Opdracht »
Neem de rijen letterlijk over vanaf het begin. Stop na de regel met "Describe the element at coordinates (99, 79)" en neem die regel zelf ook mee.

Vermelde rijen »

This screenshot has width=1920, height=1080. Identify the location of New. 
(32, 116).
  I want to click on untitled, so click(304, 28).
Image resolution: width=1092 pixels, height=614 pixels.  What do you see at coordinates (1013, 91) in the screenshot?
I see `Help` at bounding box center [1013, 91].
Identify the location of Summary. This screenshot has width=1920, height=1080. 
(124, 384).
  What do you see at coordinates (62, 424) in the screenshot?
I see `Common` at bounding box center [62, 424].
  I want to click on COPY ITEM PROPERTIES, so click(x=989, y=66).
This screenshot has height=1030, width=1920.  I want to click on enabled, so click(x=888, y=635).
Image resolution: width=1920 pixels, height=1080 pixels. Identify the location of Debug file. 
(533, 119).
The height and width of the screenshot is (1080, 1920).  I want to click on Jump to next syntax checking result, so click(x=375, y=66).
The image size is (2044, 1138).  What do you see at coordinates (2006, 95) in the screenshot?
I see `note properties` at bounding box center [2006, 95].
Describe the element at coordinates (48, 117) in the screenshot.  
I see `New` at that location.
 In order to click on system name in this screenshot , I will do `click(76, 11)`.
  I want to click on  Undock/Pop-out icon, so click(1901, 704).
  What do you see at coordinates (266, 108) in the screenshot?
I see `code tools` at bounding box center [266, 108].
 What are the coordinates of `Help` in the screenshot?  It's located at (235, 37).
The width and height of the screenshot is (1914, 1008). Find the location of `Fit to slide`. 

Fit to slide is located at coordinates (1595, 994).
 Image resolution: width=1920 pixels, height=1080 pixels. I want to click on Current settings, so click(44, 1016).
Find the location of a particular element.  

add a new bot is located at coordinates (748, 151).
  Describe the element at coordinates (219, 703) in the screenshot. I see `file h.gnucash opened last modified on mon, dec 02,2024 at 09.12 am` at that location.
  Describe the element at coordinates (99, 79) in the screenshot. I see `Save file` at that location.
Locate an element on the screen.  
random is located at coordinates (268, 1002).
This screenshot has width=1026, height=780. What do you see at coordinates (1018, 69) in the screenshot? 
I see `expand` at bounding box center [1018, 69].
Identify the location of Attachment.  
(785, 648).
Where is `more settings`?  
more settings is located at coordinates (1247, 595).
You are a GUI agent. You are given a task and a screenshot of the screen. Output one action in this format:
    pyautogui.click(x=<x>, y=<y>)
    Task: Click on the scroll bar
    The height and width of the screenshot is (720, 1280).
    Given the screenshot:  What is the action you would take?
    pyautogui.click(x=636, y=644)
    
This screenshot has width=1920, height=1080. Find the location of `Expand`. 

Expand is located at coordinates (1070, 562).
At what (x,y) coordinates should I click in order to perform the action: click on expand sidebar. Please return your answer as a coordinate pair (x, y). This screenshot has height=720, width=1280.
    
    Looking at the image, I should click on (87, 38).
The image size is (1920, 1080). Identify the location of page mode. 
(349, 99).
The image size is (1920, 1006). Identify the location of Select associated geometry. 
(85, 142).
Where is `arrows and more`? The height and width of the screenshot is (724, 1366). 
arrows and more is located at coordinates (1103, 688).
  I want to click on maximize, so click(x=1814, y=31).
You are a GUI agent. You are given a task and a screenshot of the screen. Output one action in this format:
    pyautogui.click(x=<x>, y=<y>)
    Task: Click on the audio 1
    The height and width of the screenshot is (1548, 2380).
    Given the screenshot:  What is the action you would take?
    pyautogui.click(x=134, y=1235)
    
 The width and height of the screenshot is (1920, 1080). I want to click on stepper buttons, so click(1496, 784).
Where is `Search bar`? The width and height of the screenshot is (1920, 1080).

Juiste uitvoer »
This screenshot has width=1920, height=1080. Identify the location of New. 
(32, 116).
  I want to click on untitled, so click(304, 28).
Image resolution: width=1092 pixels, height=614 pixels.  What do you see at coordinates (1013, 91) in the screenshot?
I see `Help` at bounding box center [1013, 91].
Identify the location of Summary. This screenshot has width=1920, height=1080. 
(124, 384).
  What do you see at coordinates (62, 424) in the screenshot?
I see `Common` at bounding box center [62, 424].
  I want to click on COPY ITEM PROPERTIES, so click(x=989, y=66).
This screenshot has height=1030, width=1920.  I want to click on enabled, so click(x=888, y=635).
Image resolution: width=1920 pixels, height=1080 pixels. Identify the location of Debug file. 
(533, 119).
The height and width of the screenshot is (1080, 1920).  I want to click on Jump to next syntax checking result, so click(x=375, y=66).
The image size is (2044, 1138).  What do you see at coordinates (2006, 95) in the screenshot?
I see `note properties` at bounding box center [2006, 95].
Describe the element at coordinates (48, 117) in the screenshot.  
I see `New` at that location.
 In order to click on system name in this screenshot , I will do `click(76, 11)`.
  I want to click on  Undock/Pop-out icon, so click(1901, 704).
  What do you see at coordinates (266, 108) in the screenshot?
I see `code tools` at bounding box center [266, 108].
 What are the coordinates of `Help` in the screenshot?  It's located at (235, 37).
The width and height of the screenshot is (1914, 1008). Find the location of `Fit to slide`. 

Fit to slide is located at coordinates (1595, 994).
 Image resolution: width=1920 pixels, height=1080 pixels. I want to click on Current settings, so click(44, 1016).
Find the location of a particular element.  

add a new bot is located at coordinates (748, 151).
  Describe the element at coordinates (219, 703) in the screenshot. I see `file h.gnucash opened last modified on mon, dec 02,2024 at 09.12 am` at that location.
  Describe the element at coordinates (99, 79) in the screenshot. I see `Save file` at that location.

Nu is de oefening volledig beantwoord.